More sensitive information goes missing from VA

A desktop computer possibly containing the names, Social Security numbers and medical data of up to 38,000 people is missing from the offices of a Veterans Affairs Department subcontractor.

VA officials announced Monday that the computer has gone missing. The offices of New Jersey Republicans Reps. Frank LoBiondo and Jim Saxton released a statement Friday saying the computer had been stolen from a Reston, Va., office complex.

The computer is believed to contain the personal records of people who received treatment at the department's medical centers in Pittsburgh and Philadelphia during the past four years, VA stated. The computer also may contain addresses, birth dates, insurance carrier and billing information, and dates of military service.

VA estimates the records include information on about 5,000 patients in Philadelphia, 11,000 in Pittsburgh and 2,000 deceased patients. The agency is investigating whether the computer contained information on another 20,000 individuals who received medical care at the Pittsburgh center.

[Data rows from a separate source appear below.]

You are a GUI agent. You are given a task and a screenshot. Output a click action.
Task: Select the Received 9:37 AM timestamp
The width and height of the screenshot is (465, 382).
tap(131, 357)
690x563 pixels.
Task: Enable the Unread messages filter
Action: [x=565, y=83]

The subcontractor, Unisys Corp., was hired to assist in insurance collections for those medical centers. VA said it is working with Unisys to offer notifications and credit monitoring to those who may be affected.

VA was notified Thursday afternoon by Unisys of the missing computer and dispatched a team to the offices near the Dulles Airport to determine the contents of the computer. Department officials immediately informed the appropriate congressional offices and committees of the breach.

VA Secretary James Nicholson said the department's inspector general, the FBI and local law enforcement are investigating the matter.

The incident comes less than three months after a laptop computer containing the personal information of 26.5 million people was stolen from the home of a VA employee.

The information has since been recovered and suspects arrested, but only after millions of dollars were spent notifying veterans; at least five VA officials resigned and more than a half-dozen congressional hearings were held by the House Veterans' Affairs Committee and two by the Senate Veterans' Affairs Committee.

Since the first data breach, Nicholson has vowed to make VA's information security the best in the government by instituting a series of reforms of what critics say is a dysfunctional IT organization.

Nicholson said, "VA is making progress to reform its information technology and cybersecurity procedures," but the most recent data breach "underscores the complexity of the work ahead as we establish VA as a leader in data and information security."

House Veterans Affairs Committee Chairman Steve Buyer, R-Ind., called the latest incident a "frustrating reminder of the urgent need for action" on legislation (H.R. 5835) that passed out of his committee last month. The bill would further centralize information technology authority at the department and would require credit protection and fraud resolution services upon request.